== ERFORDERLICHE SCHRITTE ==
**1.** Beantworten Sie zum Text über das Frauenwahlrecht die folgenden Fragen:
(a) In welchem Jahr entstand die Union française pour le suffrage des femmes?
(b) Auf welche Forderung beschränkte sich diese Organisation?
(c) Wohin mussten die meisten Frauen nach dem Ersten Weltkrieg zurückkehren?
**2.** Führen Sie den Text über das Frauenwahlrecht im Anschluss an seinen letzten Satz fort.

== TEXTAUSSCHNITT ==
————————

Erst 1909 entstand eine Organisation für das Frauenwahlrecht, die Union française pour le suffrage des femmes (UFSF), in der allerdings fast nur linksbürgerliche und intellektuelle Frauen vertreten waren und die sich auf die Forderung nach dem aktiven und passiven Wahlrecht bei Kommunalwahlen beschränkte.

Einen ernsthaften Aufschwung nahm die Bewegung für gleiche Rechte der Frauen am Ende des Ersten Weltkrieges. Dafür sprach die große Rolle der Frauen, die während des Krieges die Männer in Industrie und Gewerbe sowie auf fast allen Gebieten des gesellschaftlichen Lebens ersetzt und dabei ihre Fähigkeiten und Tatkraft unter Beweis gestellt hatten. Doch diese Argumente wurden von den Männern, die weiterhin allein an den Hebeln der Macht standen, weggewischt und die meisten Frauen mußten wieder an den häuslichen Herd zurückkehren.

————————

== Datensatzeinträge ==

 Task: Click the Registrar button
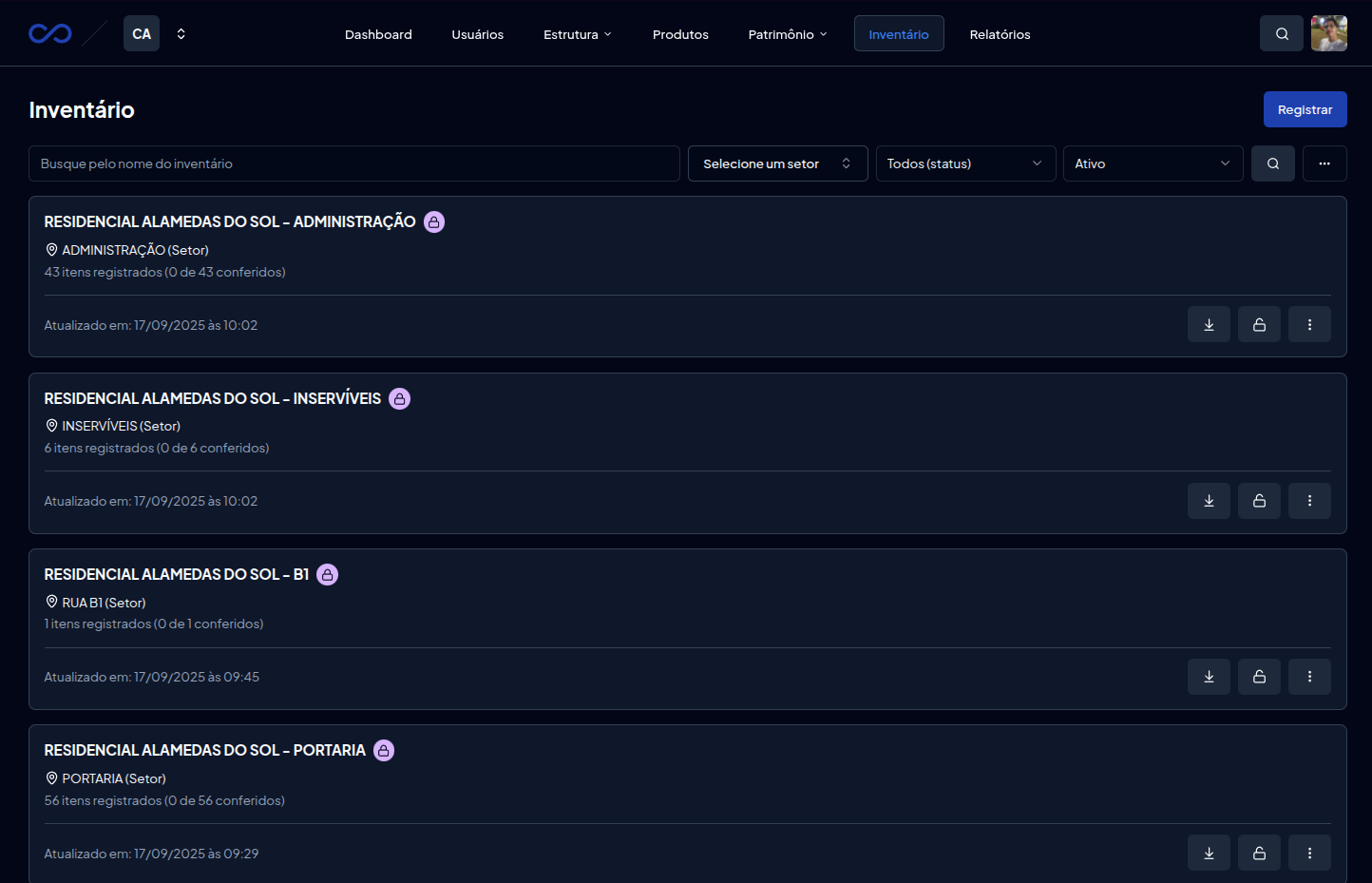[x=1304, y=109]
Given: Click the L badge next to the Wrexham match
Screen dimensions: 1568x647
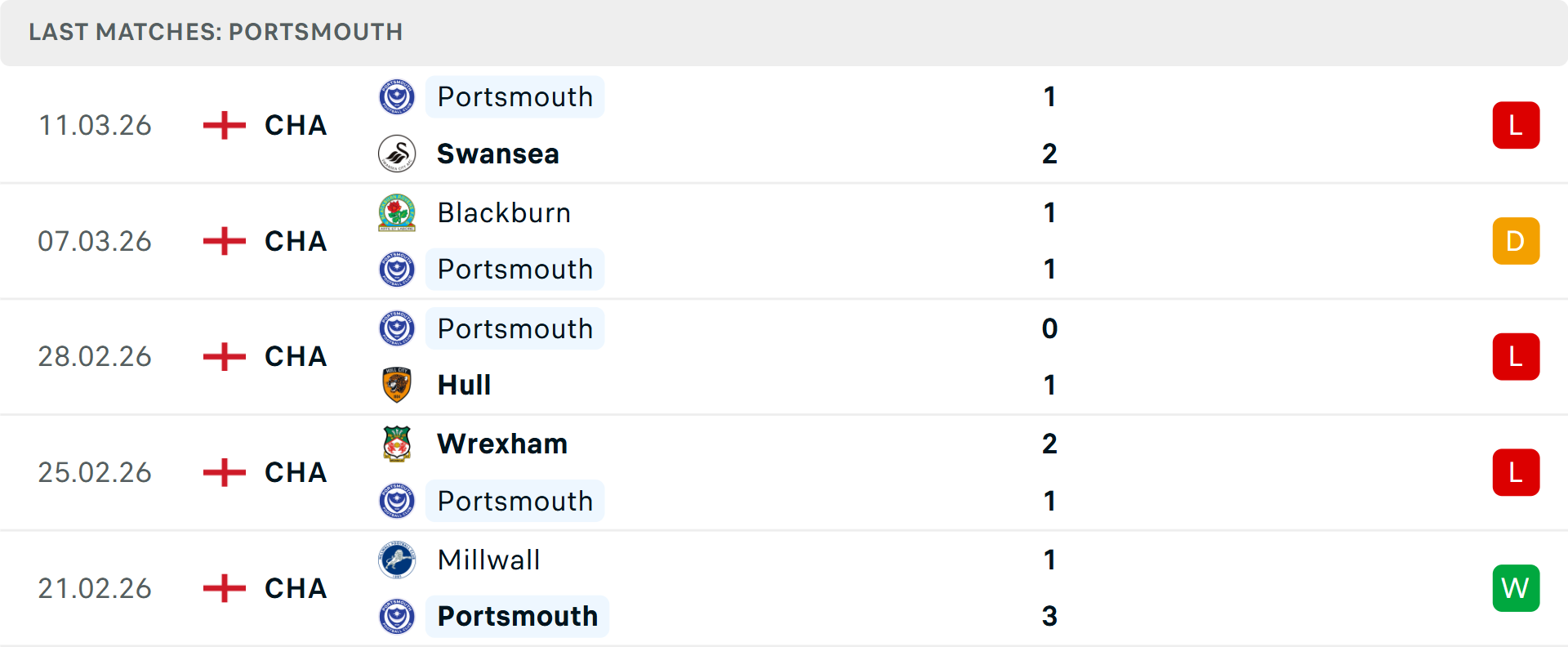Looking at the screenshot, I should coord(1516,472).
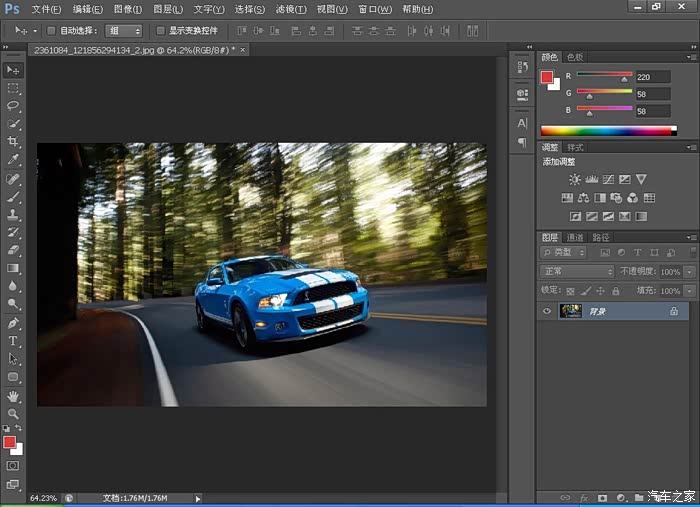Select the Rectangular Marquee tool
Viewport: 700px width, 507px height.
13,88
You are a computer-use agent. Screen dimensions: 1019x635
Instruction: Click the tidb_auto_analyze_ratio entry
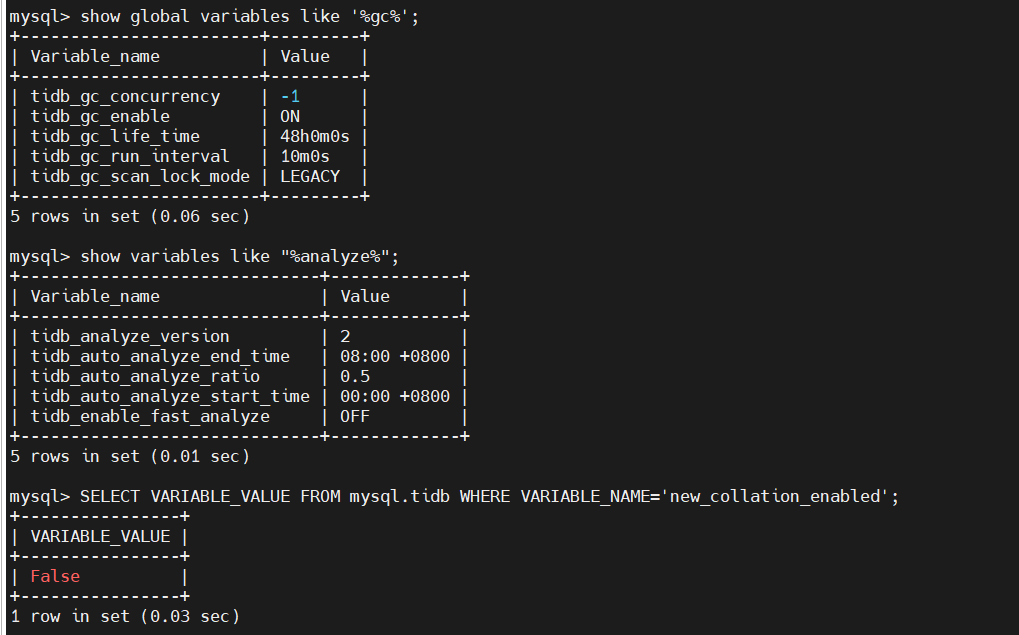tap(145, 377)
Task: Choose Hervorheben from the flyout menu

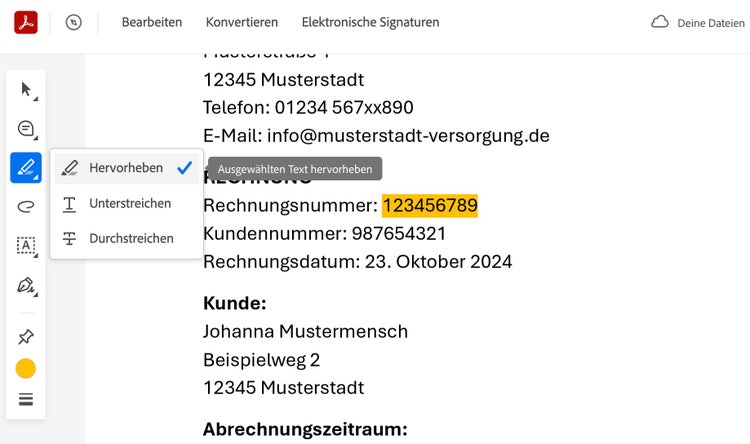Action: click(125, 168)
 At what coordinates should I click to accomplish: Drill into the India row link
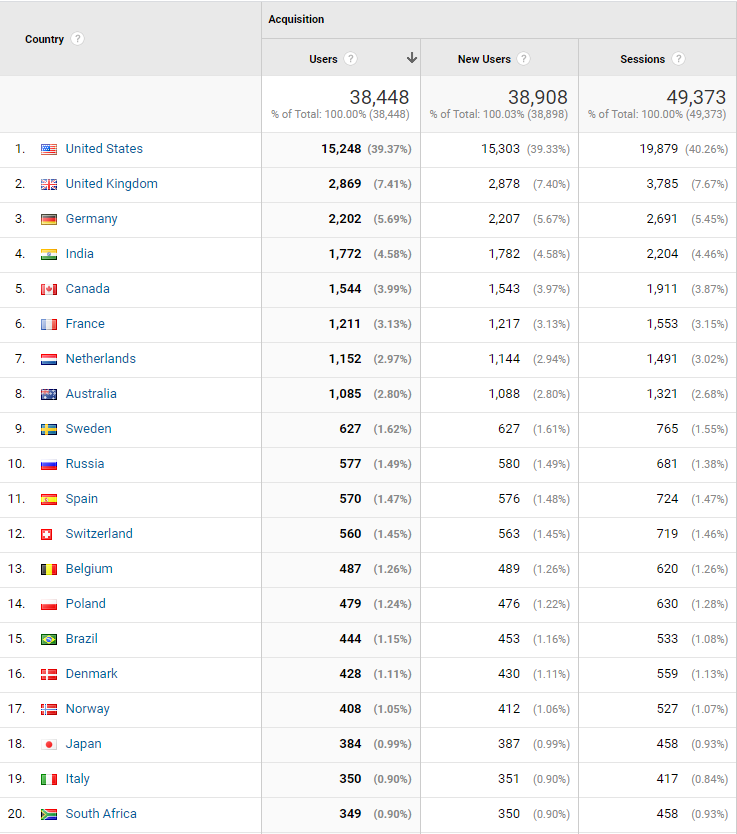[x=79, y=254]
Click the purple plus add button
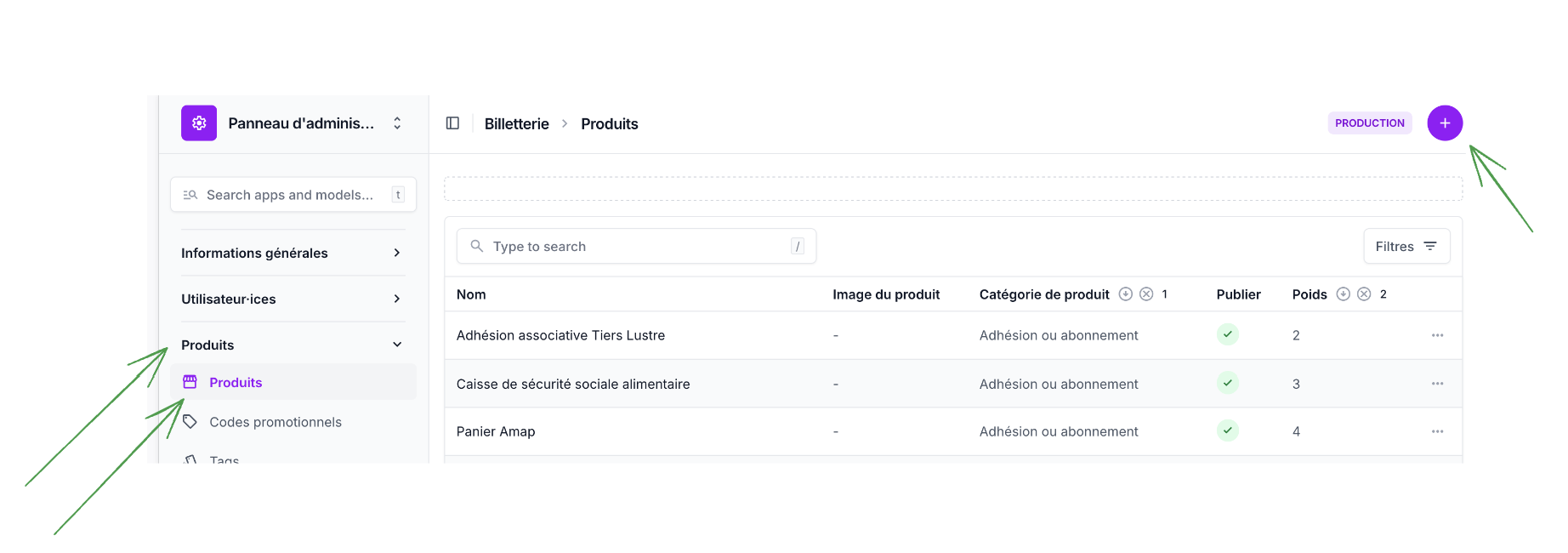 (x=1445, y=123)
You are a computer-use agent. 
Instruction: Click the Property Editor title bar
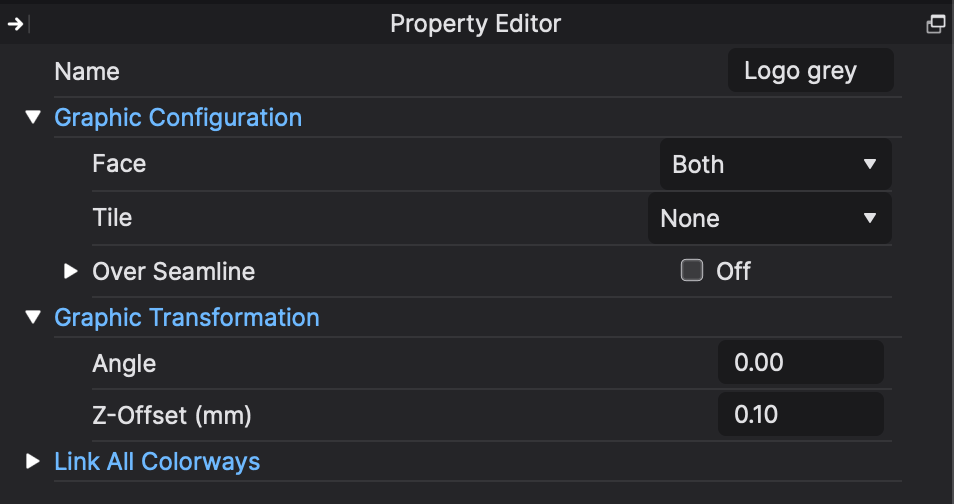click(476, 24)
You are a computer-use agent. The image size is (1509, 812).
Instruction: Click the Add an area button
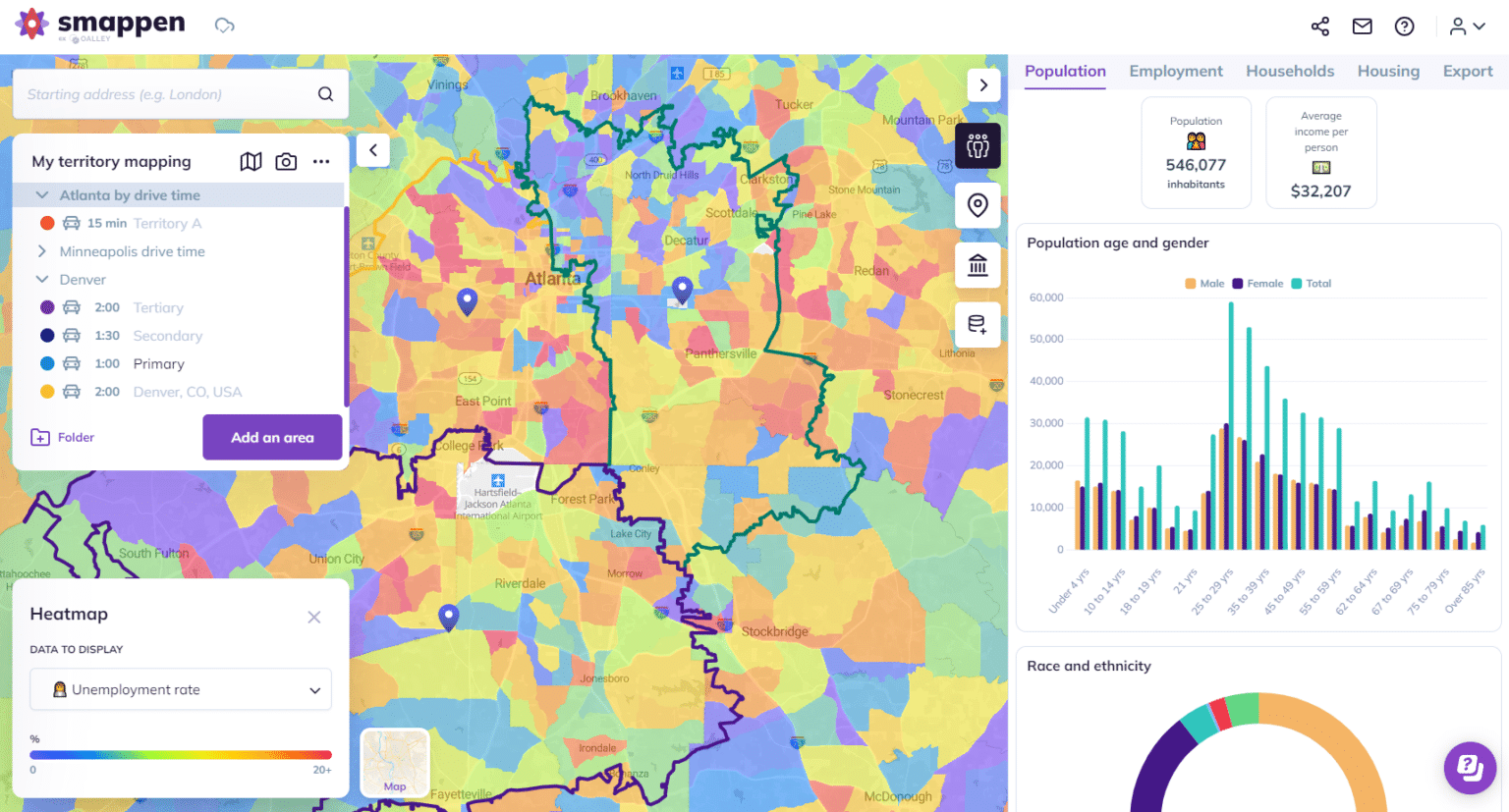click(x=272, y=437)
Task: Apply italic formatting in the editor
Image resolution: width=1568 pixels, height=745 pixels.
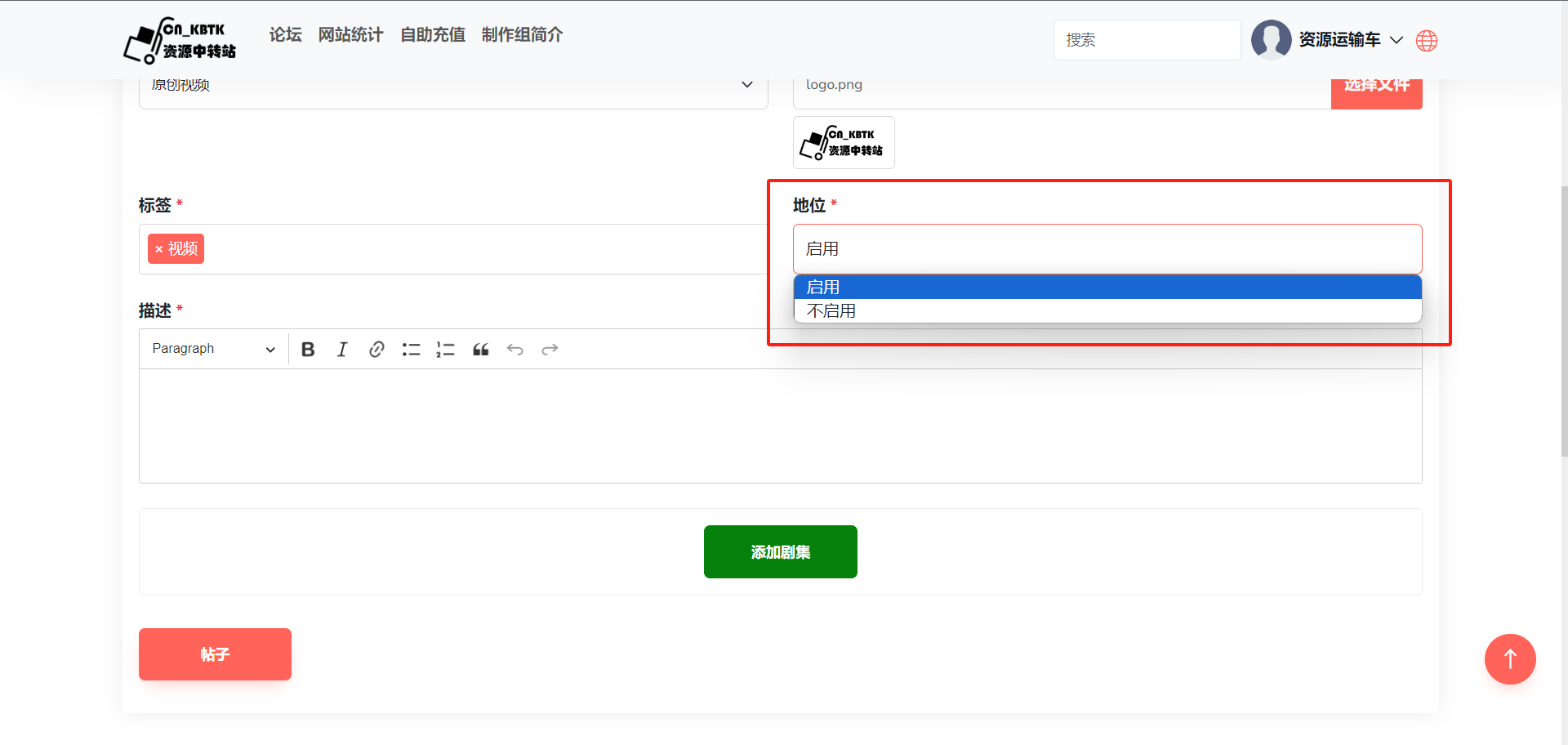Action: click(342, 350)
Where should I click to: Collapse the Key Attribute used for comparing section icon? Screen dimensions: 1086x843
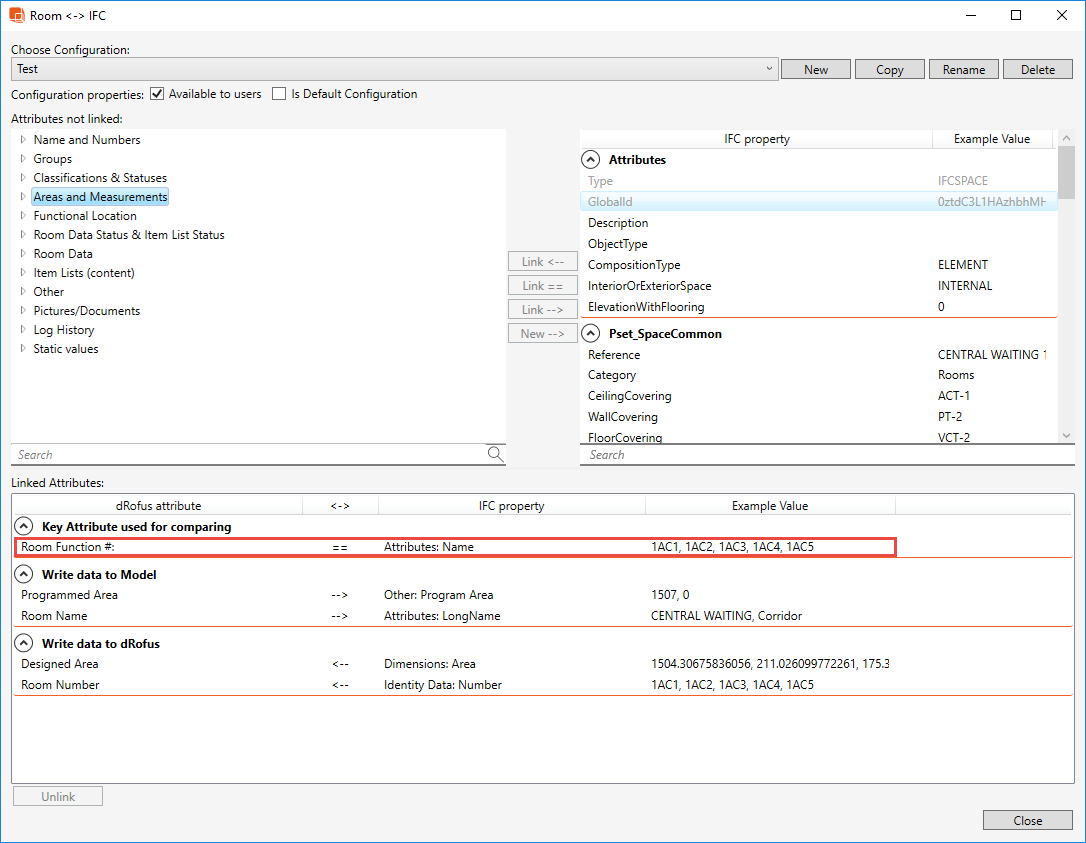23,526
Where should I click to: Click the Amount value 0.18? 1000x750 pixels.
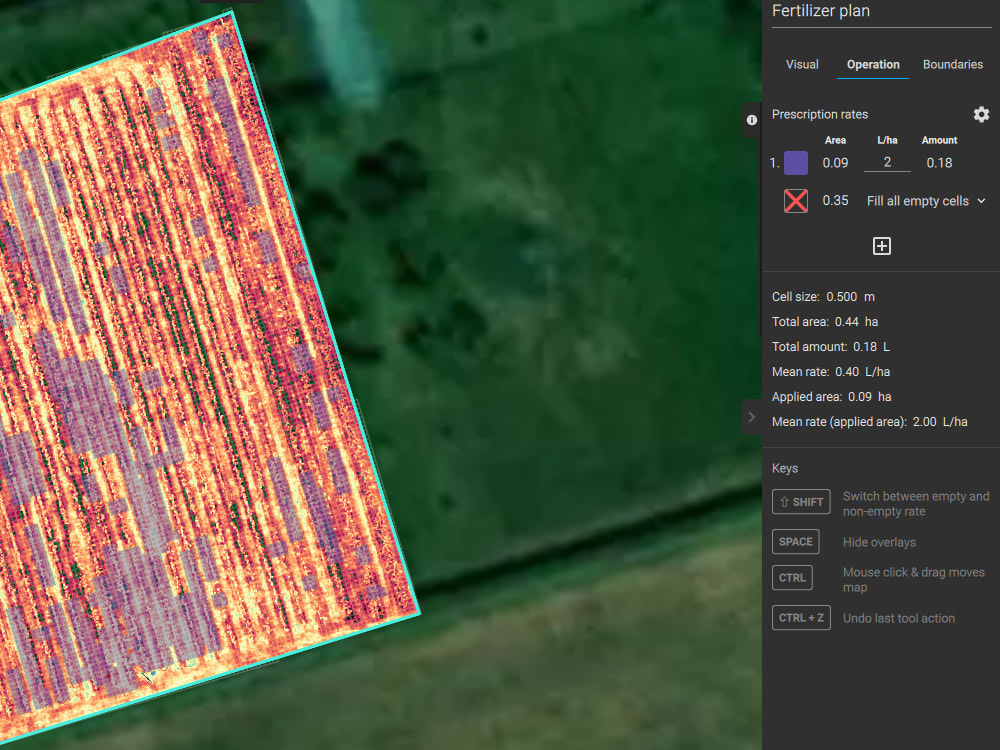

————————

== ERWARTETE ERGEBNISSE ==
**1.**
(a) Sie entstand 1909.
(b) Sie beschränkte sich auf die Forderung nach dem aktiven und passiven Wahlrecht bei Kommunalwahlen.
(c) Sie mussten wieder an den häuslichen Herd zurückkehren.

**2.**
Dabei war die Forderung nach dem Frauenwahlrecht längst in der Gesellschaft verbreitet. Davon zeugte beispielsweise eine Umfrage der großen Tageszeitung »Le Journal« vom April 1914, also noch Monate vor Beginn des Krieges. Sie fragte ihre Leserinnen: »Wollen Sie eines Tages wählen dürfen?« Unter den mehr als eine halbe Million schriftlichen Antworten votierten 505.972 Frauen mit »Ja« und nur 114 mit »Nein«.

In den 1920er Jahren entstanden nach dem Beispiel Britanniens und der USA auch in Frankreich feministische Organisationen, die für gleiche Rechte kämpften und für die dabei das Wahlrecht an der Spitze stand. Sie erreichten zumindest, daß dieses Thema nicht mehr aus der öffentlichen Debatte verschwand. Doch die Zeit war noch nicht reif für grundlegende Veränderungen, und auch die linke Volksfront 1936 konnte in den wenigen Monaten, in denen sie die politischen Macht ausübte, auf diesem Gebiet keinen Durchbruch erreichen. Aber immerhin zählte die Regierung des Sozialisten Léon Blum drei Frauen, wenn auch nur mit dem Rang von Unter-Staatssekretären.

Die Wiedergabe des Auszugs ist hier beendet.